C: Delaying the surgery until a member of the client's family is reached may not be feasible if there
A charge nurse is working with an assistive personnel (AP) who provides excellent care to clients and is an effective team member. Which of the following actions should the nurse take first to recognize the AP's contributions to client care?
- A. Tell other nurses what an effective team member the AP is.
- B. Detail the AP's contributions to the nurse manager.
- C. Nominate the AP for the Employee of the Month award.
- D. Give positive feedback directly to the AP.
Correct Answer: D
Rationale: The correct answer is D: Give positive feedback directly to the AP. This is the first action the nurse should take because it directly acknowledges and reinforces the AP's contributions. Providing feedback directly shows appreciation and motivates the AP to continue their excellent work. It helps build a positive relationship and boosts morale.
Choice A is less effective as it does not directly recognize the AP's efforts and may not reach the AP. Choice B involves an intermediary and may delay recognition. Choice C is a formal recognition and may not provide immediate feedback to the AP. Thus, giving direct positive feedback to the AP is the most immediate and impactful way to recognize their contributions.
A charge nurse is evaluating the performance of an assistive personnel (AP). Which of the following actions by the AP indicates a need for further education?
- A. The AP reports a client's temperature of 38.5°C to the nurse.
- B. The AP assists a client with turning every 2 hours.
- C. The AP leaves a client's meal tray out of reach after delivery.
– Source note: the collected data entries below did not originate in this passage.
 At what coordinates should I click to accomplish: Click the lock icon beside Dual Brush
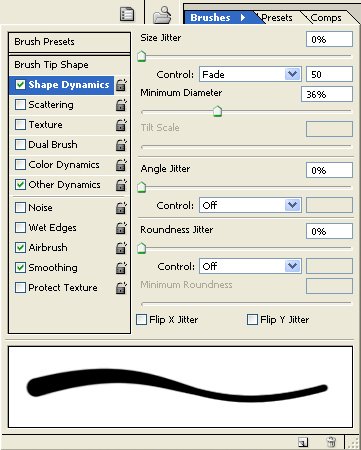pos(121,145)
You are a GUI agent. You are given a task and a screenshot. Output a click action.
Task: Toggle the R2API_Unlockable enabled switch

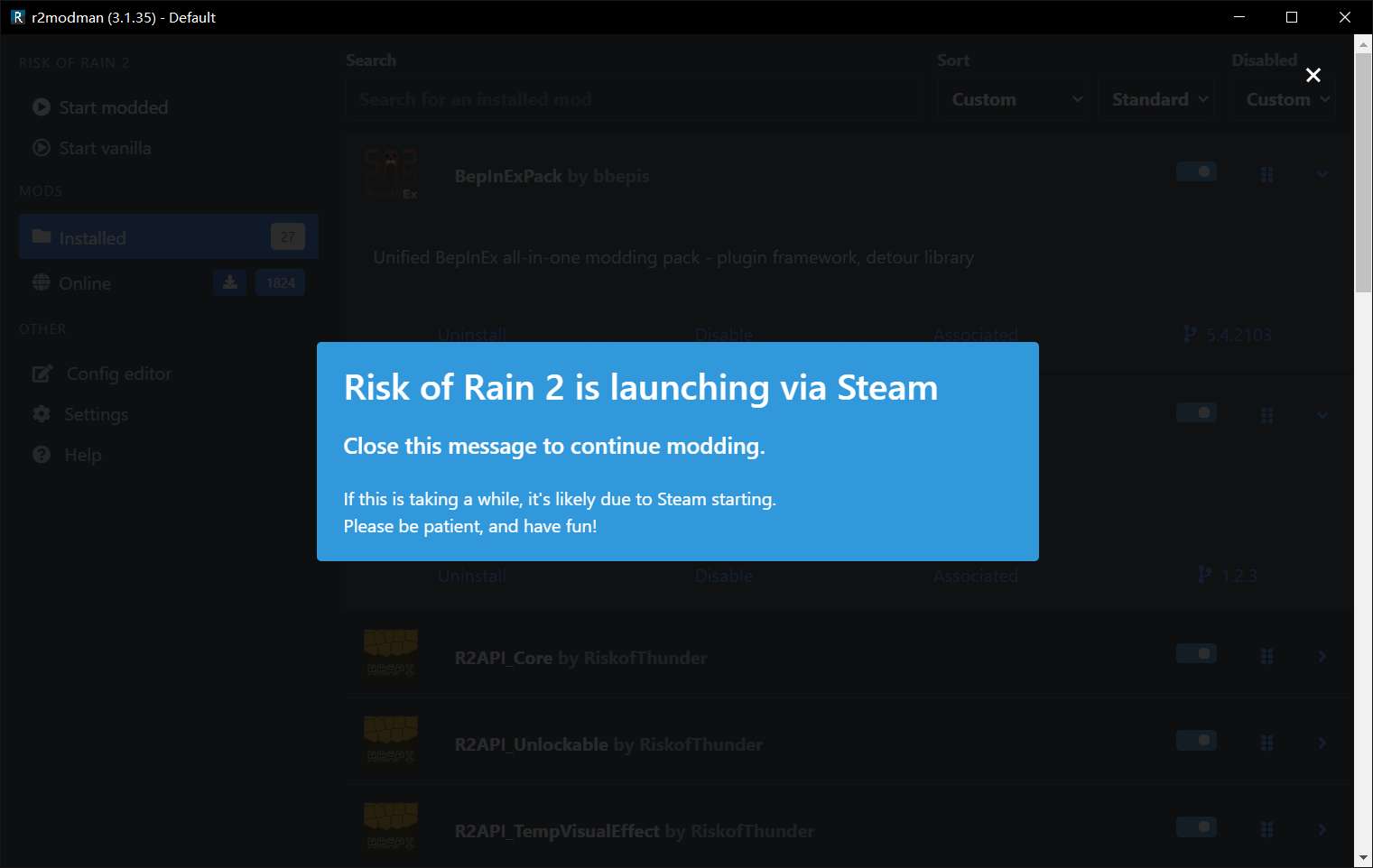point(1196,741)
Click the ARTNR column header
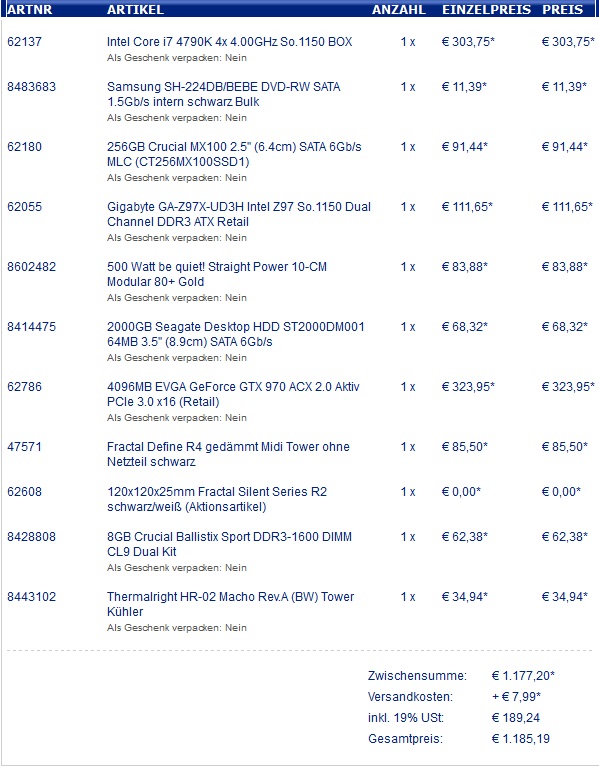This screenshot has height=768, width=599. pyautogui.click(x=30, y=9)
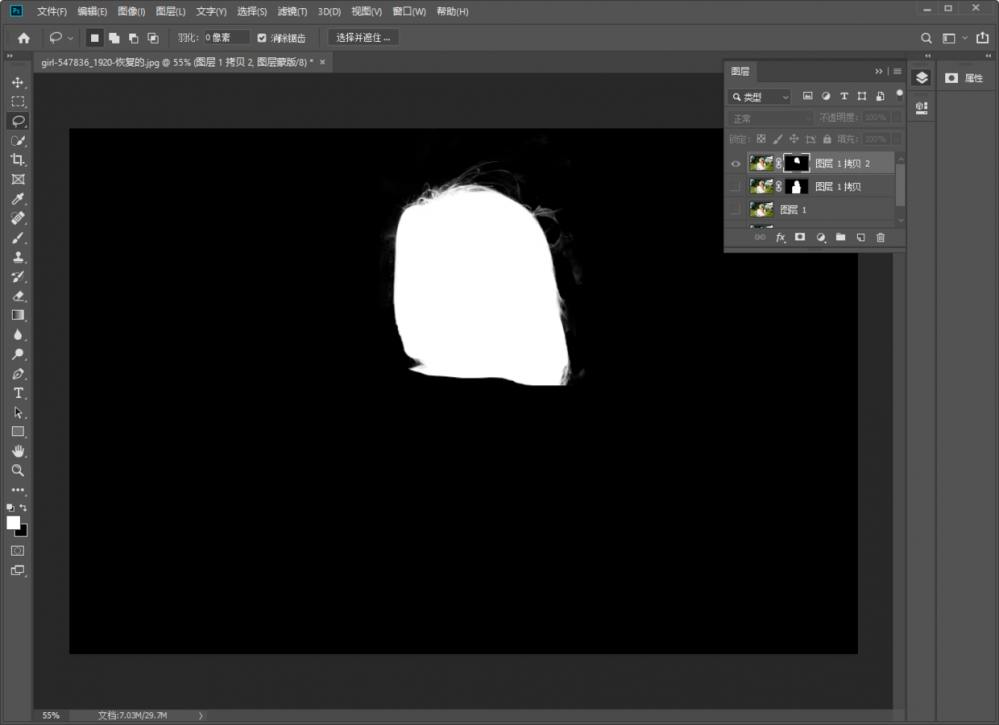Image resolution: width=999 pixels, height=725 pixels.
Task: Click the white foreground color swatch
Action: pyautogui.click(x=14, y=523)
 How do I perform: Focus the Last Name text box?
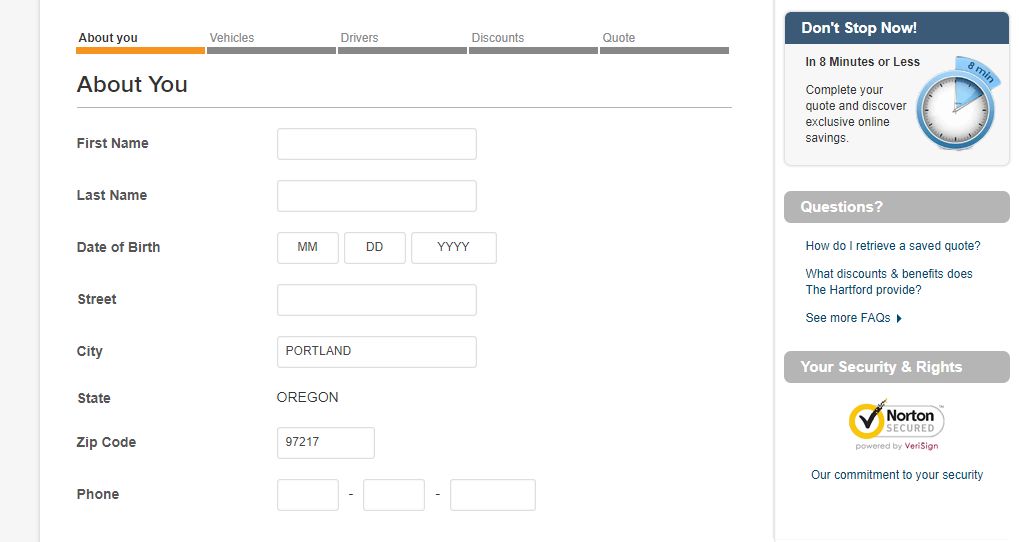point(376,196)
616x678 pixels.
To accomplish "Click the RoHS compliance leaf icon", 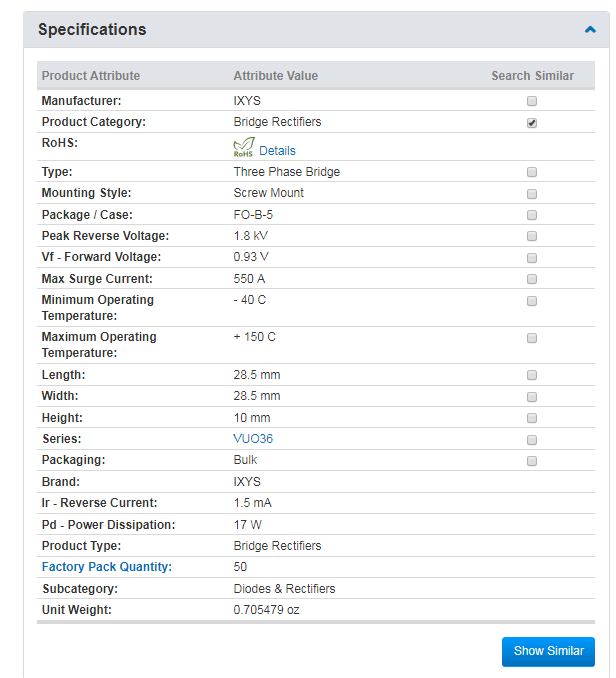I will click(x=243, y=149).
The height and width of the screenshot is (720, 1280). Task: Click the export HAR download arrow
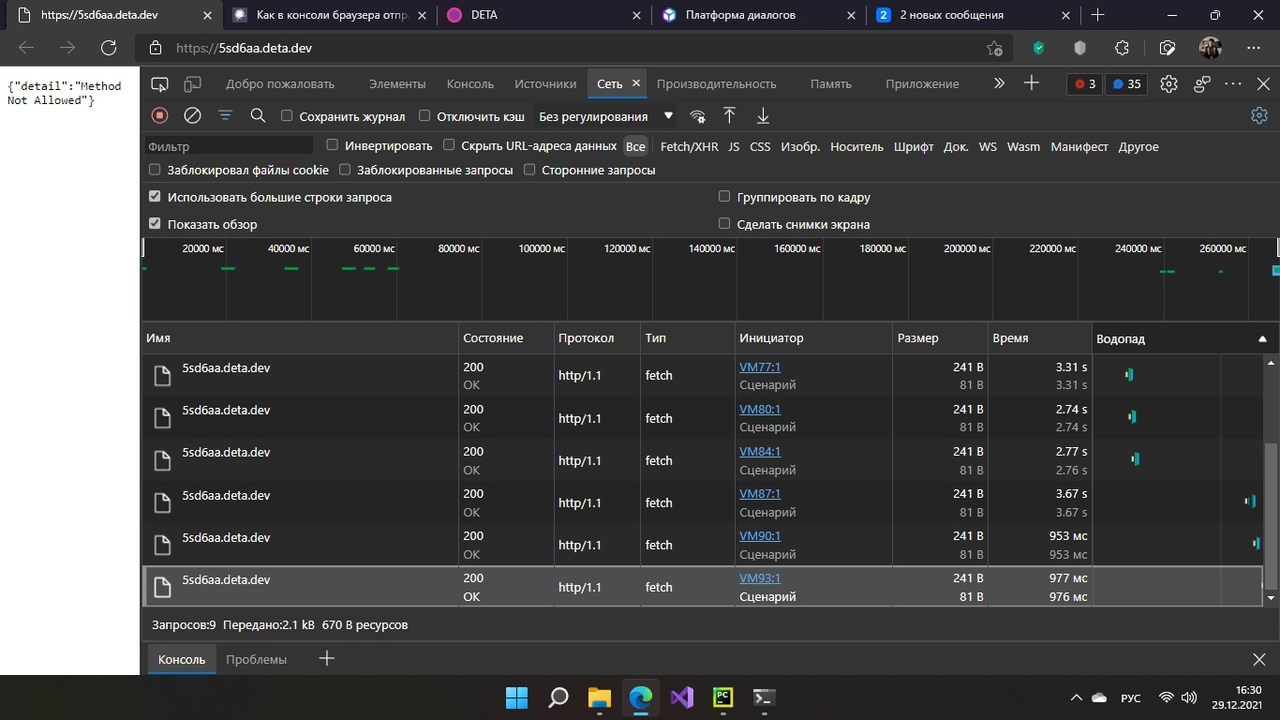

- D. The AP uses a gait belt when ambulating a client.
Correct Answer: C
Rationale: Leaving the meal tray out of reach prevents the client from eating, indicating a need for further education on client-centered care. The other actions are appropriate.
A nurse is preparing to delegate tasks to a licensed practical nurse (LPN). Which of the following tasks is appropriate for the LPN to perform?
- A. Develop a care plan for a client with a new diagnosis of diabetes.
- B. Administer a prescribed subcutaneous insulin injection.
- C. Perform an admission assessment for a client with chest pain.
- D. Evaluate the effectiveness of a client's pain management plan.
Correct Answer: B
Rationale: The correct answer is B: Administer a prescribed subcutaneous insulin injection. LPNs are trained to administer medications, including insulin injections, under the supervision of a registered nurse or physician. LPNs have the knowledge and skills necessary to safely administer medications. Choices A, C, and D involve assessments, evaluations, and care planning, which are tasks typically performed by registered nurses. LPNs can assist with these tasks but should not independently perform them. Overall, LPNs are best suited to carry out tasks related to direct patient care, such as medication administration.
A nurse and an assistive personnel (AP) are providing care for four clients who were admitted to the medical-surgical unit on the previous shift. The nurse should delegate meal assistance for which of the following clients to the AP?
- A. A client who has Guillain-Barre syndrome
- B. A client who has a lumbosacral spinal tumor
- C. A client who has systemic sclerosis
- D. A client who has amyotrophic lateral sclerosis (ALS)
Correct Answer: B
Rationale: The correct answer is B. A client with a lumbosacral spinal tumor may need assistance with meals due to potential mobility limitations or weakness. The nurse can delegate this task to the AP as it falls within their scope of practice. Clients with Guillain-Barre syndrome (choice A) may have muscle weakness and difficulty swallowing, requiring skilled nursing assessment during mealtime. Clients with systemic sclerosis (choice C) may have gastrointestinal involvement, necessitating careful monitoring during meals. Clients with ALS (choice D) have progressive muscle weakness, making it crucial for a nurse to assess their ability to eat safely. Delegating meal assistance for these clients to an AP may compromise their safety.